* Requirement:
Below are some records. Retype exactly the lines from the one containing "Select the otp partition cell" through the one containing "Where should I click to: Click the", both included, skipping every picture.

* The input:
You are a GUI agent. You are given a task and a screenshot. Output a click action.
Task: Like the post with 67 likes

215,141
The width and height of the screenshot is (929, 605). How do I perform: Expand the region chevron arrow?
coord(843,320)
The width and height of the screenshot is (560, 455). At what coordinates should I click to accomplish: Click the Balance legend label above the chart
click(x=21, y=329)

==

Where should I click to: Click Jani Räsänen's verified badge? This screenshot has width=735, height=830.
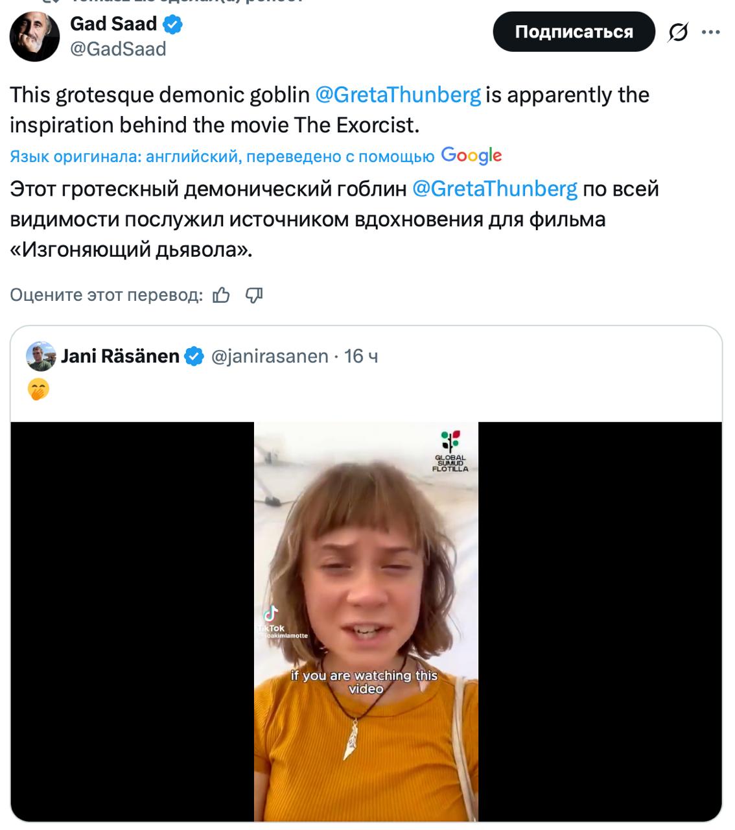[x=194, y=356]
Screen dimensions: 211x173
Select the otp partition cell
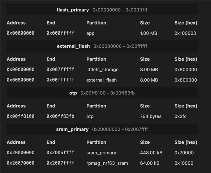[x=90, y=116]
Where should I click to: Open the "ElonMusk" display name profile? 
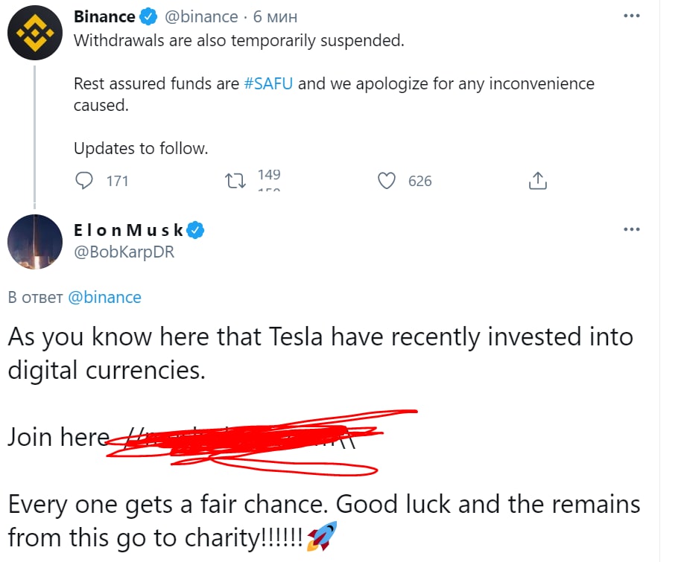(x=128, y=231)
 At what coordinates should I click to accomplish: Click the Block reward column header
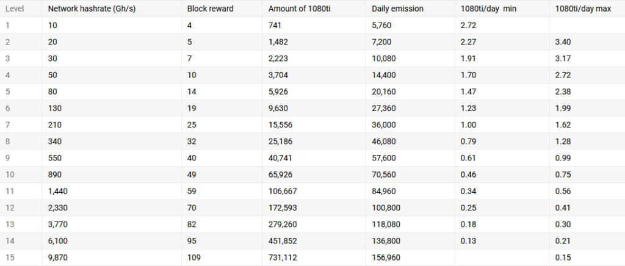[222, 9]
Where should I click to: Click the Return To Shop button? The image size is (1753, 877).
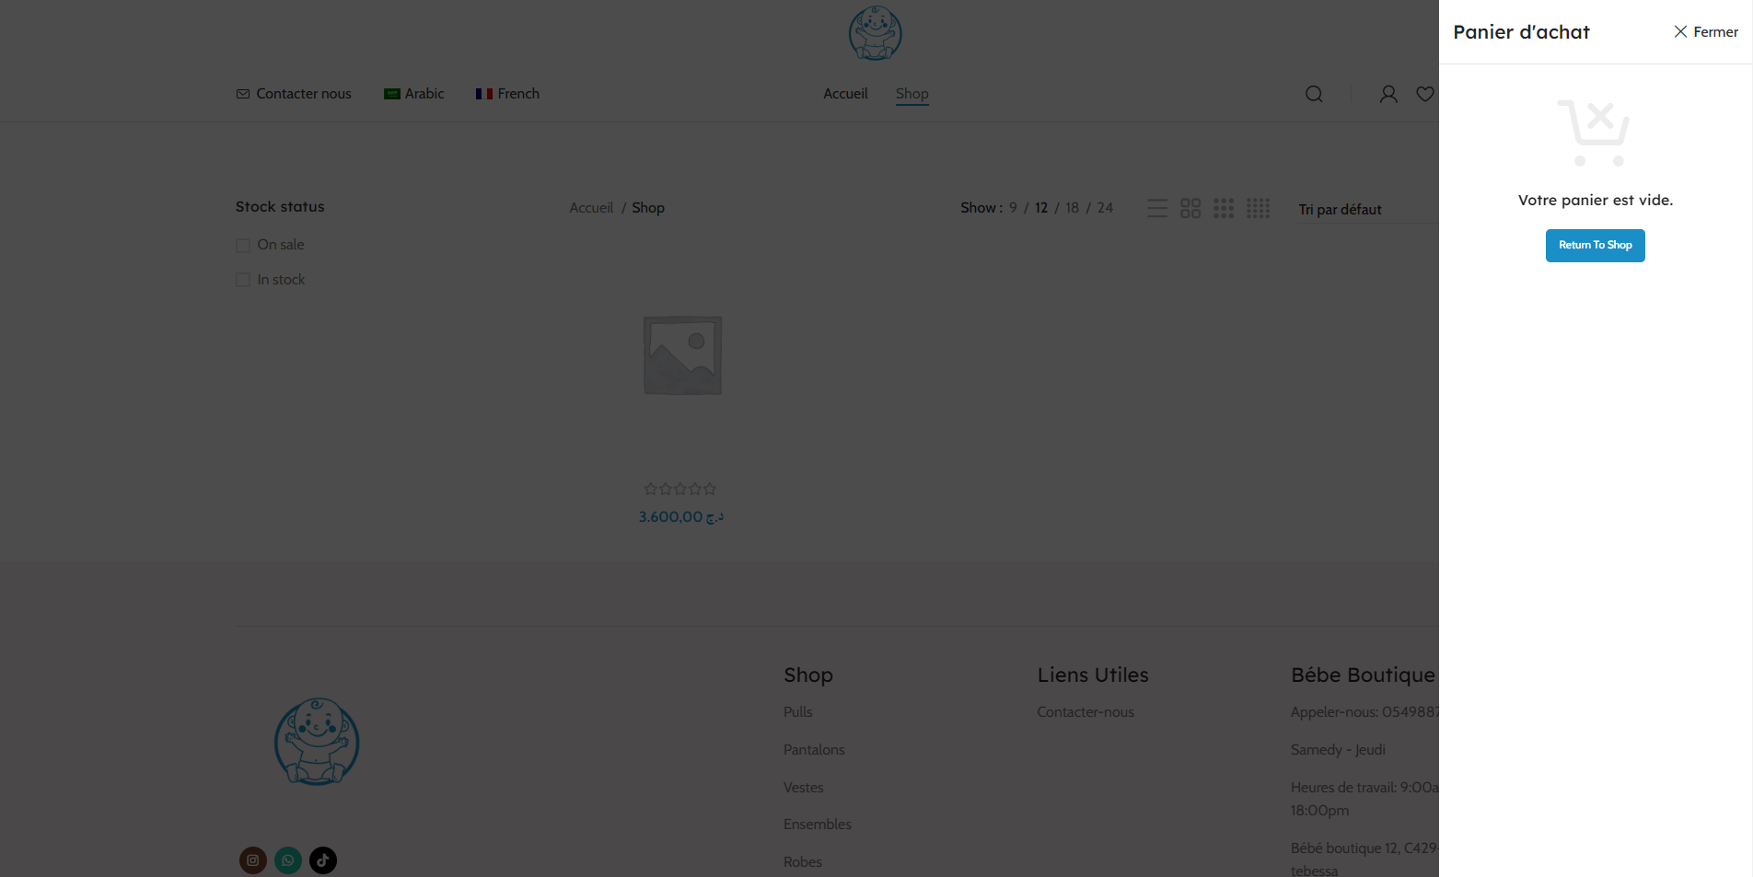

* Result of the task:
Select the otp partition cell
[x=90, y=116]
Where should I click to: Open the "ElonMusk" display name profile? 
(x=128, y=231)
 At what coordinates should I click to accomplish: Click the Block reward column header
[222, 9]
Where should I click to: Click the Return To Shop button? The image size is (1753, 877).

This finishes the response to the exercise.